Posted 30 January 2008 - 02:56 AM

That's because you need to have RichTextBox called "rtf" on your form. If you already have a RichTextBox, change it's name, or change what you call it in the Command1_Click() function.

If you don't know how to get a RichTextBox:
  • Right-click on the components panel (on the left hand side)
  • Choose Components... from the pop-up menu.
  • Scroll down until you see Microsoft RichTextBox Control and tick it.
  • Press OK

It should appear in your list of components and you can put it on the form.

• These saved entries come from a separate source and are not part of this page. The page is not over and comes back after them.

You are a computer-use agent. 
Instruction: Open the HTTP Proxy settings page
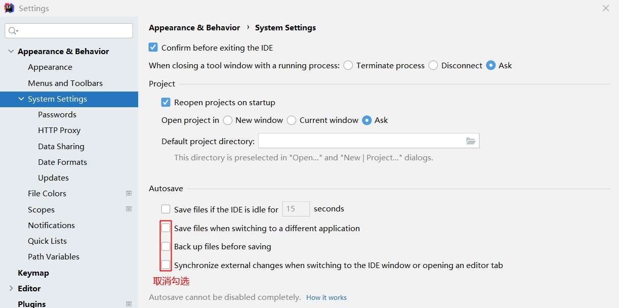click(x=59, y=130)
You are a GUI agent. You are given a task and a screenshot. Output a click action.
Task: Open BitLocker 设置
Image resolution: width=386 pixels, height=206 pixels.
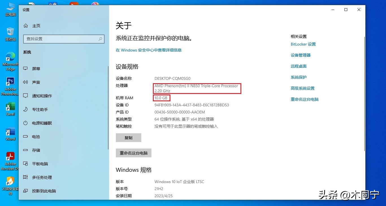[x=303, y=44]
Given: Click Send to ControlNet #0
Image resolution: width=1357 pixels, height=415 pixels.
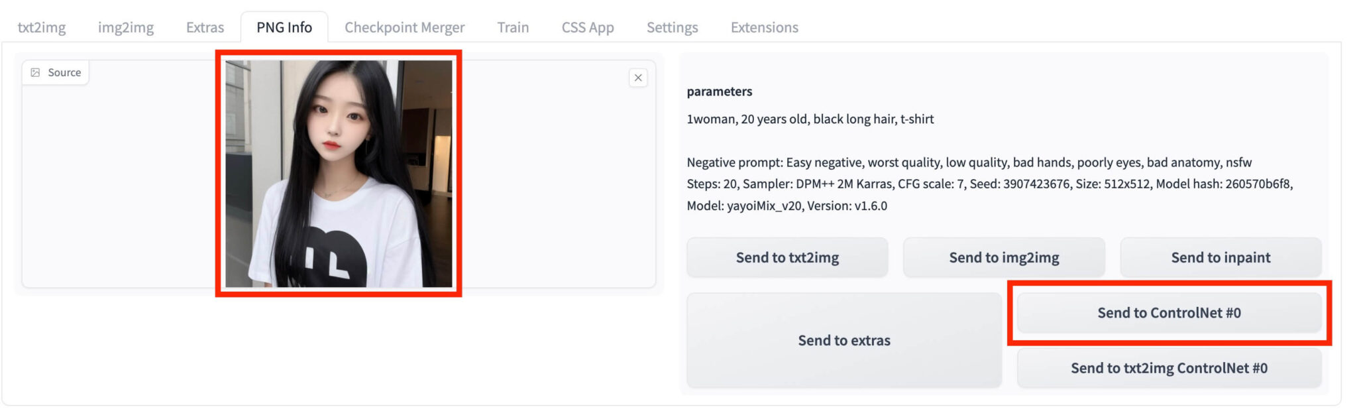Looking at the screenshot, I should pos(1169,312).
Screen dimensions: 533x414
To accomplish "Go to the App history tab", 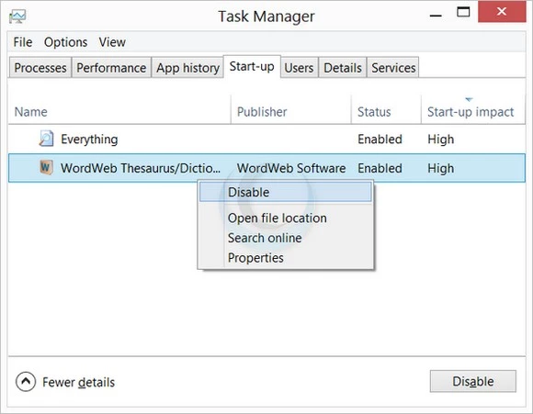I will pos(187,68).
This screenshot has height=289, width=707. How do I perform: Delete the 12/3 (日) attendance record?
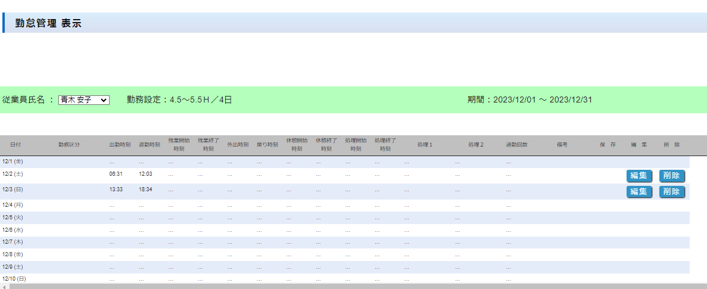pyautogui.click(x=672, y=191)
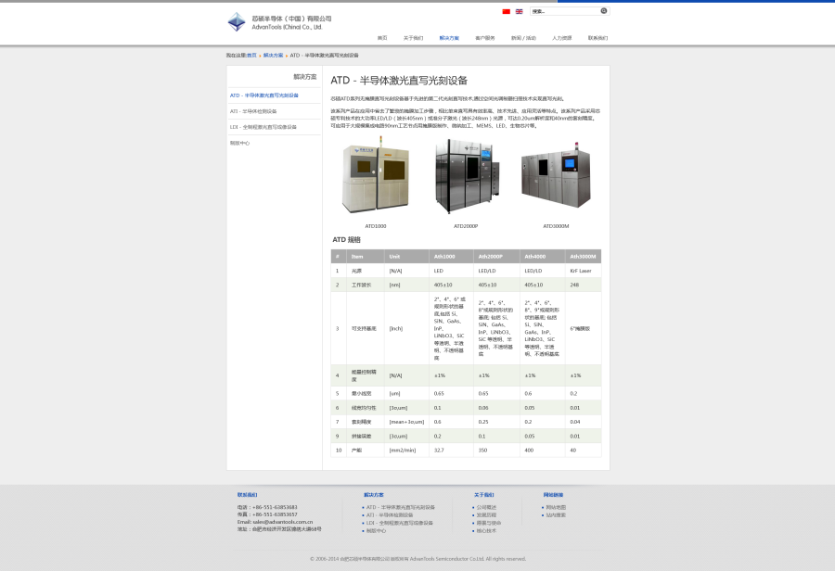Click 首页 link in the breadcrumb
The width and height of the screenshot is (835, 571).
click(251, 56)
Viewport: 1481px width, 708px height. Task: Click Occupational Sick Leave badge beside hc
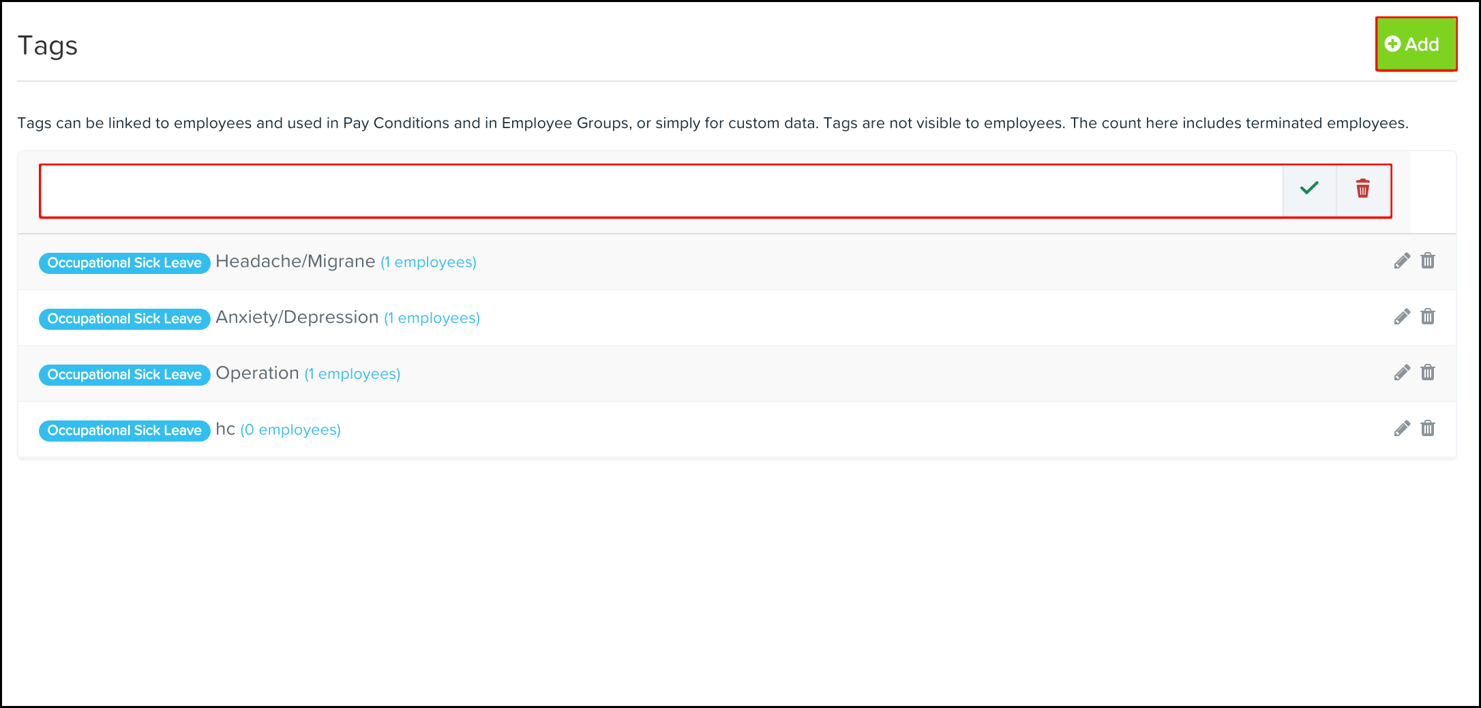(x=124, y=431)
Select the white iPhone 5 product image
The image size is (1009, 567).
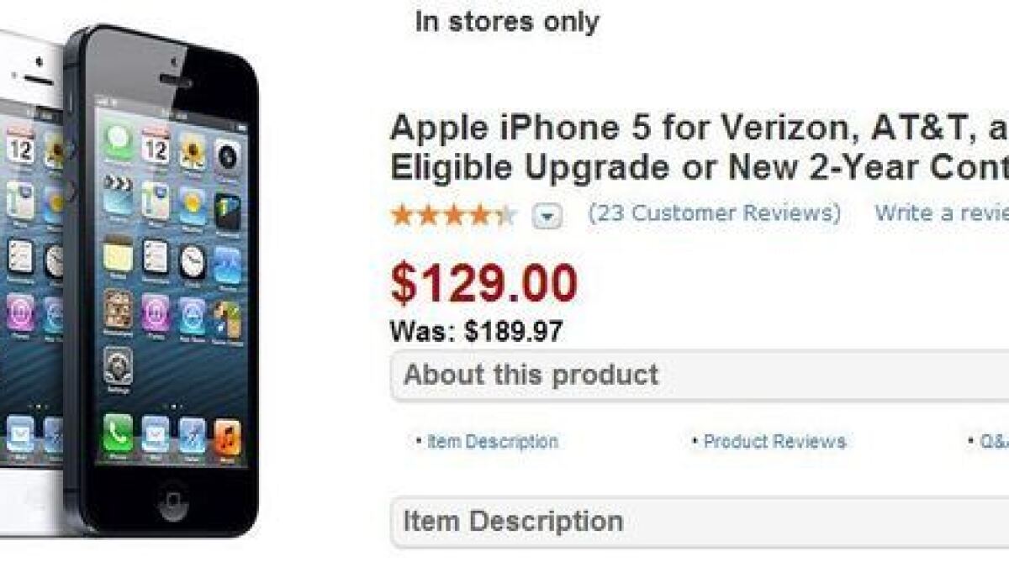pos(32,281)
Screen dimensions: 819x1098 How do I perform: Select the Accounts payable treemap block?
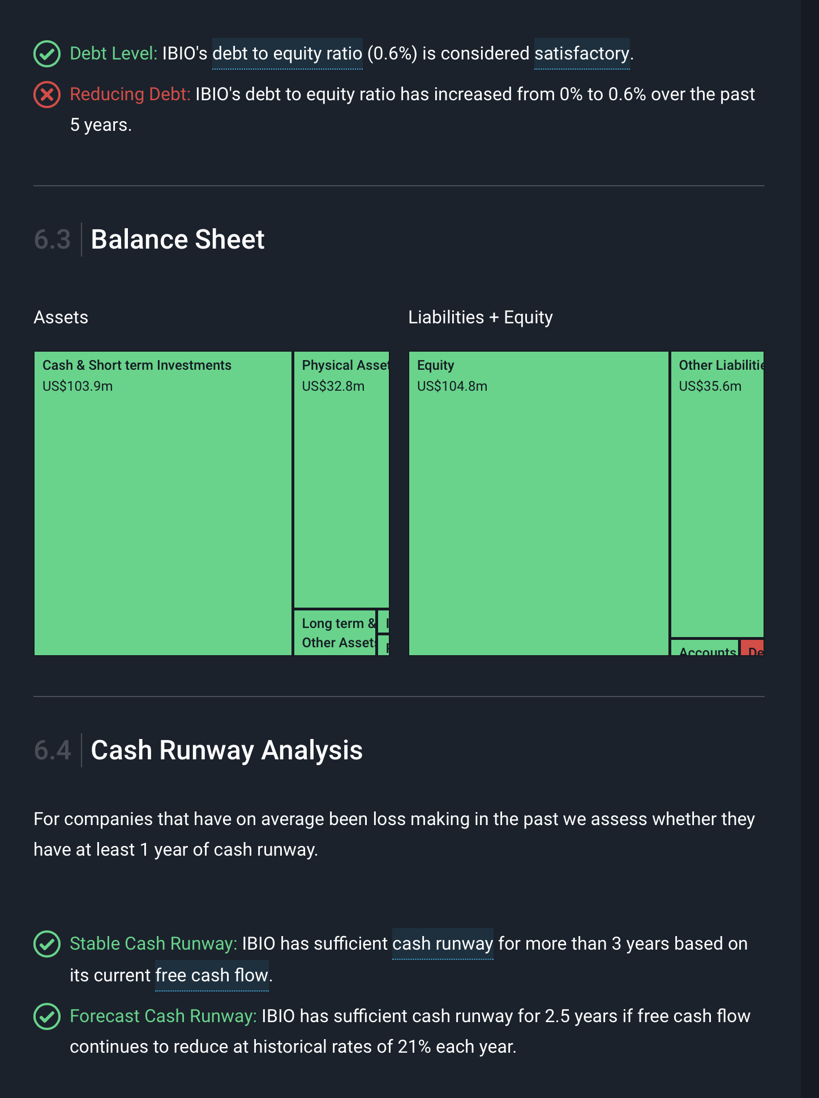(705, 648)
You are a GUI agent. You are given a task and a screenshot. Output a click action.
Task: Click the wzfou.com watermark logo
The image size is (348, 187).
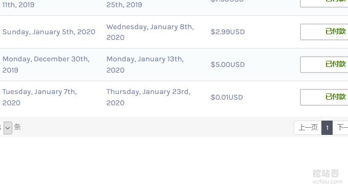tap(327, 177)
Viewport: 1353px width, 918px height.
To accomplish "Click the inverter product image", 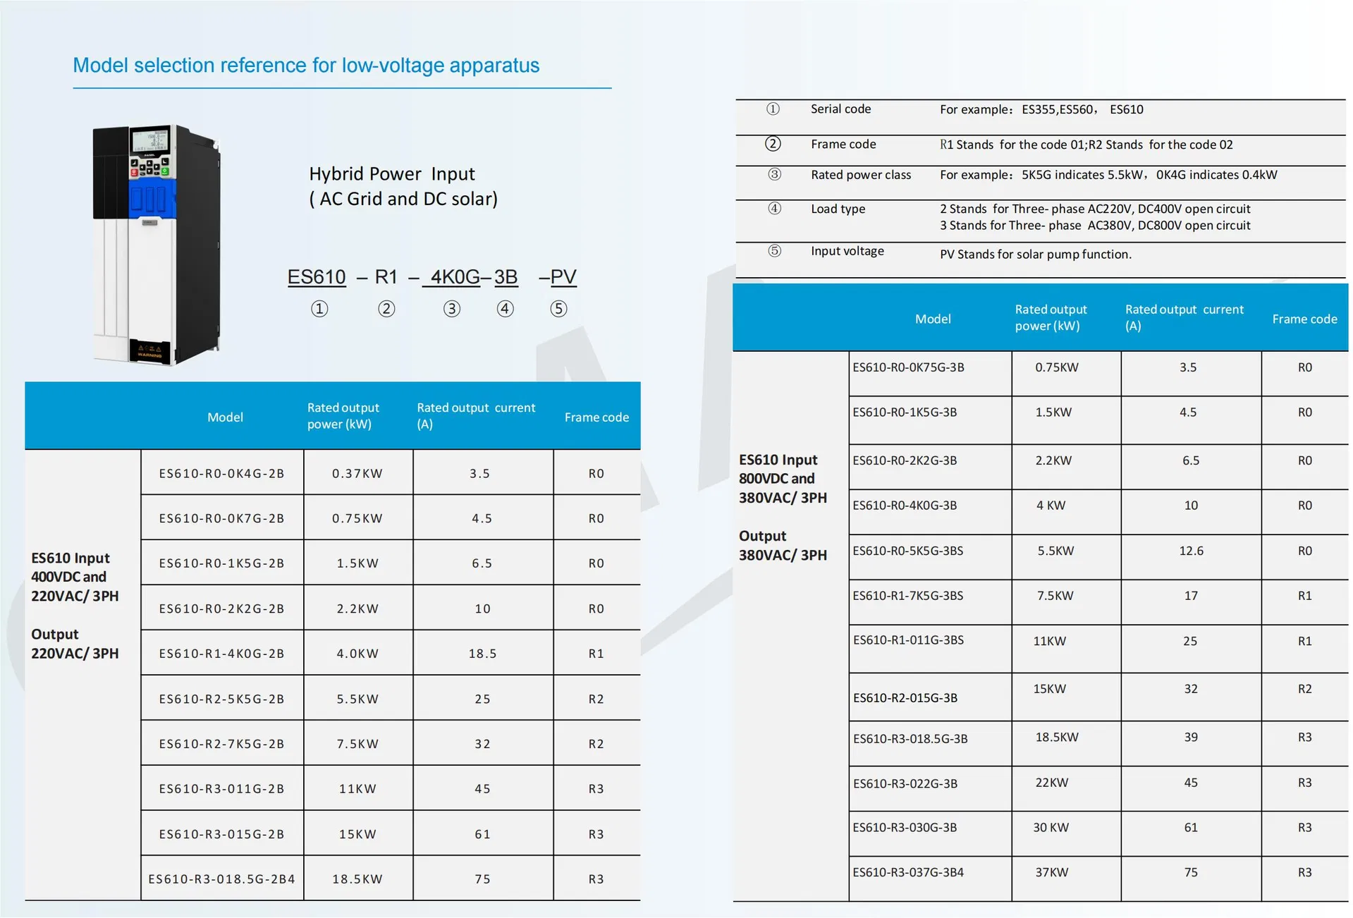I will click(x=157, y=244).
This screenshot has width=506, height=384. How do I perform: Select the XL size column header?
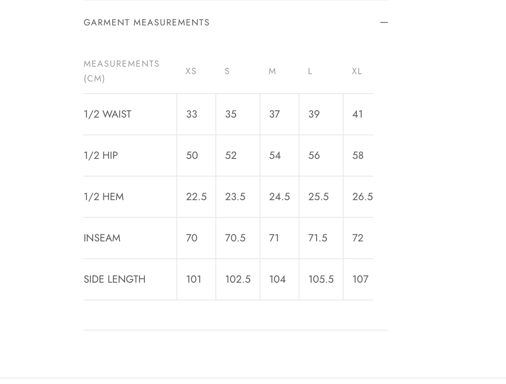pos(357,71)
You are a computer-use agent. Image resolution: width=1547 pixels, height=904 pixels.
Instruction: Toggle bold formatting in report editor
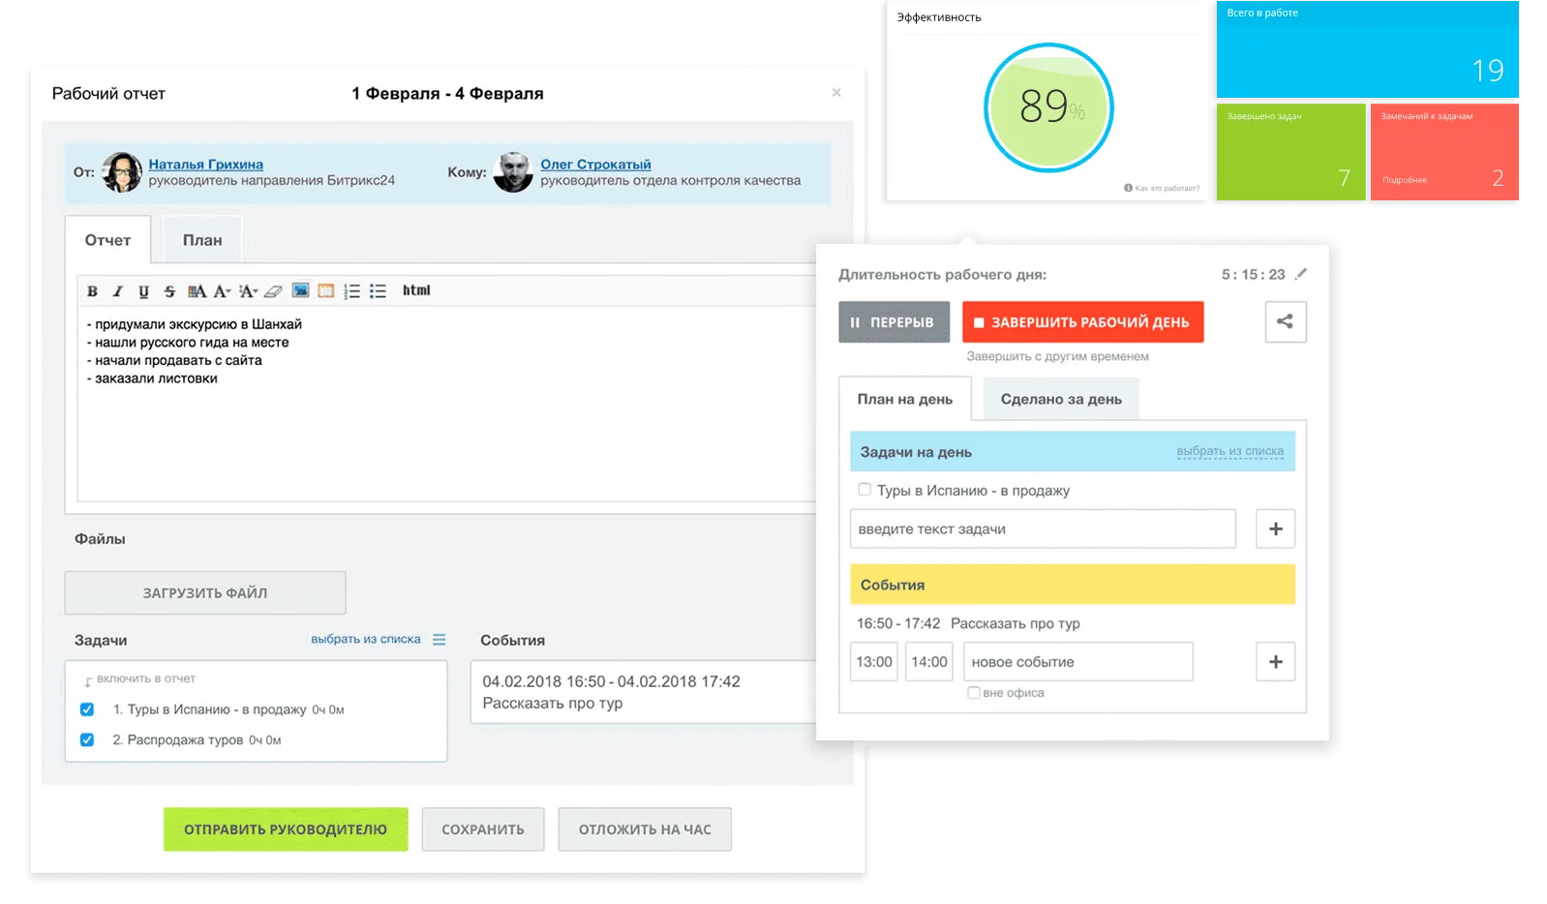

There are also other errors with the code that JohnnyThoughtful wrote:
vbCrLf is actually 2 characters long, so:
change
If Mid(currentContents, NextEndOfLine - 1, 1) = "." Then
to
If Mid(currentContents, NextEndOfLine - 2, 1) = "." Then

and
currentContents = Right(currentContents, Len(currentContents) - NextEndOfLine)
to
currentContents = Mid(currentContents, NextEndOfLine + 2)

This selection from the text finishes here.